포도당 20g, 펩톤 10 g, 효모추출물 5 g, 요소 1.5 g, KH₂PO₄ 4 g, K₂HPO₄ 8 g, MgSO₄ 7H₂O 0.5 g, 바이오틴 100 ㎍, 티아민 HCl 1000 ㎍, 칼슘-판토텐산 2000 ㎍, 니코틴아미드 2000 ㎍ (증류수 1 리터 기준)

생산배지 (pH 7.0)

포도당 30g, (NH₄)₂SO₄ 15 g, MgSO₄ 7H₂O 1.2 g, KH₂PO₄ 1 g, 효모추출물 5 g, 바이오틴 900 ㎍, 티아민 염산염 4500 ㎍, 칼슘-판토텐산 4500 ㎍, CaCO₃ 30 g (증류수 1리터 기준).

대장균 트립토판 오페론이 강화된 균주의 트립토판 생산량 확인

	형질	사용한 포도당(g/L)	트립토판 생산량 (g/L)	트립토판 수율 (*100 g/g, %)
ATCC13869		30	0.00	0.00
CA04-8316	::SPL7_trpE(P21S)DCBA.eco	30	0.03	0.10
CA04-8330	::Pn_tkt, ::SPL7_trpE(P21S)DCBA.eco	30	0.32	1.06
CA04-8352	SPL7_trpE(S38R), ::Pn_tkt	30	0.27	0.90
CA04-8357	SPL7_trpE(S38R), ::Pn_tkt, ::SPL7_trpE(P21S)DCBA.eco	30	2.72	9.06

야생형 코리네박테리움, CA04-8316, CA04-8330, CA04-8352, CA04-8357에 대한 배양물 중의 L-트립토판 생산에 대한 결과는 상기 표 5와 같다.
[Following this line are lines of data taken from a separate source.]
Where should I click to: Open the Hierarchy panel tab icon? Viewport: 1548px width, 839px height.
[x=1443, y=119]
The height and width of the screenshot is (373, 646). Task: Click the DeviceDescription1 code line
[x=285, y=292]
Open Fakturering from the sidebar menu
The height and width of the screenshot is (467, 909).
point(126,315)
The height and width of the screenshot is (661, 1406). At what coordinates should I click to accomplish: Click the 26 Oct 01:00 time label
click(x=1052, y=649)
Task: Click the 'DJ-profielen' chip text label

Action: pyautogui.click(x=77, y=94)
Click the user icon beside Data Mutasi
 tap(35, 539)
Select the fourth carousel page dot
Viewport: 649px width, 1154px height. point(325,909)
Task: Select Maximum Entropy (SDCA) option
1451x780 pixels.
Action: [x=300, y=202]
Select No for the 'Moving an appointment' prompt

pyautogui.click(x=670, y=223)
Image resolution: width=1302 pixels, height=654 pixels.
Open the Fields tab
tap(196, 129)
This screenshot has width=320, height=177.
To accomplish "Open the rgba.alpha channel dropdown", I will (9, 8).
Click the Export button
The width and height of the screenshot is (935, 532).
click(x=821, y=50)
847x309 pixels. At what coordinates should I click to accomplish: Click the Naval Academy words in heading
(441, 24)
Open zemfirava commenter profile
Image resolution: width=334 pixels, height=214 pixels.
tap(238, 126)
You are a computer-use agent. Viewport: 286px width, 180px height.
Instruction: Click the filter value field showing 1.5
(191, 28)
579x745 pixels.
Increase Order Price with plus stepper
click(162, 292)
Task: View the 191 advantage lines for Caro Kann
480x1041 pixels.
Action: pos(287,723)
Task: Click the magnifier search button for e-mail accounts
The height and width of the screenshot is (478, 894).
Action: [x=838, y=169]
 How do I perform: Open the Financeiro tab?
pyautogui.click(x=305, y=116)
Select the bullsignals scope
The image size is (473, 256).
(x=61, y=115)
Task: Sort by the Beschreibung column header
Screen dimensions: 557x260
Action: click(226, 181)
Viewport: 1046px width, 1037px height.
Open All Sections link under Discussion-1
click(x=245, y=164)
야생형 코리네박테리움에 대장균 유래의 피드백이 해제된 trpE를 포함하는 트립토판 오페론(operon)이 발현 강화된 CA04-8316 균주는 0.03 g/L로 L-트립토판을 생산하였고, tkt만 강화된 CA04-8321 균주에 상기의 대장균 유래의 피드백이 해제된 트립토판 오페론이 강화된 CA04-8330 균주의 트립토판 생산량은 0.32 g/L로 향상되었다. 모든 유전자 조작을 종합한 CA04-8357 균주의 경우, 약 0.3~0.6 g/L 정도의 트립토판 생산량이 예상되었으나, CA04-8352 에 비해 약 10배나 향상된 2.72 g/L를 생산하였다.

상기 결과로부터 대장균 유래 피드백 해제된 트립토판 오페론과 모균주인 코리네박테리움형의 TKT (트랜스케토라제) 및 피드백 해제된 트립토판 오페론 강화가 조합되는 경우 예상치 못한 수준으로 생산량이 대폭 증가됨을 확인하였다. 즉, 대장균 유래의 피드백 해제된 트립토판 오페론과 코리네박테리움 유래의 피드백 해제된 트립토판 오페론과 전구체 향상이 함께 할 때 트립토판 생산에 시너지 효과가 크다는 것을 알 수 있다.

상기 균주, CA04-8352는 2018년 2월 2일자로 부다페스트 조약하의 국제기탁기관인 한국미생물보존센터(KCCM)에 국제기탁하여 KCCM12218P로 기탁번호를 부여 받았다.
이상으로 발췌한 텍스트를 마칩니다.